Recently, Elaine and I walked to our local park after a  considerable absence. We were both adequately bold and mobile at the same time. We found a park very different, at least visually, to the sad, dried-up space of late  August and its premature turn.

Here, above, is lush life against a background suggestive of mist. Close up, we enjoy the patterns and colours of the leaves. They seem fresh, radiant and alive.

Below, the distinctive yellow of the tree of heaven, and its fern-like leaves, provide a powerful contrast that adds to our enjoyment.

Looking from a somewhat greater distance, below, I experience a sense of majesty in seeing the whole tree (right) leaning into blue sky. Its slightly closer neighbour (left) provides a subtle colour contrast with a deep green intermingled with brown leaves ready to fall.

Below, I have stepped back further from the trees. My picture is of a clump of trees in the park. They are largish trees. The person walking past them is dwarfed. But I’m still enjoying leaves. I like the reddish brown emerging from residual green. I see Nature at work in a way that is both understated and beautiful. I know also that it can be a sheltering space within a generally flat and open park.

I still have a particular affection for willow, going back 20 years when I was studying Druidry. I was in Bristol and befriended a willow on the banks of the Bristol Avon, where it moves out from the old city towards the Clifton suspension bridge and the gorge. I became a literal tree hugger. It was part of a process that indeed changed my life. Hence my affection for willow. I am glad that there are willows in the Gloucester  City park.
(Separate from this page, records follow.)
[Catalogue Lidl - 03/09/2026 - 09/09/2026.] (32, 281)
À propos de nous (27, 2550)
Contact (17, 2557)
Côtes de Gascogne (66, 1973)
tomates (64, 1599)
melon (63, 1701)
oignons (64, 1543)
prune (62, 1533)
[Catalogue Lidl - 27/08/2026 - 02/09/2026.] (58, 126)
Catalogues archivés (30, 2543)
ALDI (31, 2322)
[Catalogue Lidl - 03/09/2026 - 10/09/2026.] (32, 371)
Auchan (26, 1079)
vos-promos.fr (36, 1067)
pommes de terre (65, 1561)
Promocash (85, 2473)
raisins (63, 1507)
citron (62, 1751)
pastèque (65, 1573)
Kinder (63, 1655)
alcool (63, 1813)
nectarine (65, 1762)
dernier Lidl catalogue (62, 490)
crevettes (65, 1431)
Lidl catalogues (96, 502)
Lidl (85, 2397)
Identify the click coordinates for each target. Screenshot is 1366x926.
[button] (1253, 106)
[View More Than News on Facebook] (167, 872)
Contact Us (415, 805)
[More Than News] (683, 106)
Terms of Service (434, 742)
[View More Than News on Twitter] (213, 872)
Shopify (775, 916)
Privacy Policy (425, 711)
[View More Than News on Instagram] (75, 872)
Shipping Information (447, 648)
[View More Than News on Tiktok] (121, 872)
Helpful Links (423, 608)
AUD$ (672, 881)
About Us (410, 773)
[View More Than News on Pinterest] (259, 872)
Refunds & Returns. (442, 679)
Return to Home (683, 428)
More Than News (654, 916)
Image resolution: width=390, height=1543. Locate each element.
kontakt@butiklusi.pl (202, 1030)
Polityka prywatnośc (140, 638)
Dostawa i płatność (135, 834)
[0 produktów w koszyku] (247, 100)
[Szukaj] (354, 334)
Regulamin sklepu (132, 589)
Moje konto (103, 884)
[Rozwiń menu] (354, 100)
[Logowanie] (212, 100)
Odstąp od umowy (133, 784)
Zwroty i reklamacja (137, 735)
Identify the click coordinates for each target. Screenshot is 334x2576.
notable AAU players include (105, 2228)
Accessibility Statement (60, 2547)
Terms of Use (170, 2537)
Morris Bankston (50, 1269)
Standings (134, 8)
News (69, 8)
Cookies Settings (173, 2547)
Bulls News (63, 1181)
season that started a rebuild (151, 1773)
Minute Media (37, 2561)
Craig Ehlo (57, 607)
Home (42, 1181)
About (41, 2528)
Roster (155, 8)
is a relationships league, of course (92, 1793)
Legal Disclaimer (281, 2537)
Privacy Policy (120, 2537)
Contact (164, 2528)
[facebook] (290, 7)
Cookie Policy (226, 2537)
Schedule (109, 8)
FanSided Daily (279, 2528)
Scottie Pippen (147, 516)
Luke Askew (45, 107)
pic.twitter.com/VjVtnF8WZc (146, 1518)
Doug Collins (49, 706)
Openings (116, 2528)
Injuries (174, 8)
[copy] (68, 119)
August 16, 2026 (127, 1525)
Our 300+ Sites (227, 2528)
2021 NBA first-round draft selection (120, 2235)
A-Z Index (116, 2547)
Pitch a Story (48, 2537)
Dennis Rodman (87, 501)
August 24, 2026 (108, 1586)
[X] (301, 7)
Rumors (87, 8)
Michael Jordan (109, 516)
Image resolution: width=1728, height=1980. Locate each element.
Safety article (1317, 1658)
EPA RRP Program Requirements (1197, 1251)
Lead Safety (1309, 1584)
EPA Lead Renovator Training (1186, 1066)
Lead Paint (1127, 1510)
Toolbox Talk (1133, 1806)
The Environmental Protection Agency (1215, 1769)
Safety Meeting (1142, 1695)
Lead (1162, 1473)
The road we took to and from the park offered leaves of autumnal red. I  believe that the tree in the front garden is a stagshorn sumac. When I walk past the tree I get a little distracted by the property’s obvious  need for a little tlc. Elaine however celebrates the opportunity taken by the Virginia creeper, as seen particularly in the second of the pictures below. It is great to see such abundance in this unpromising space.

For me, the great virtue of simple pleasures is their simplicity itself. Paying attention to the everyday  Nature around us can be deeply nurturing and involves little risk. Yet for some, it can be a portal to re-enchantment in a largely disenchanted world.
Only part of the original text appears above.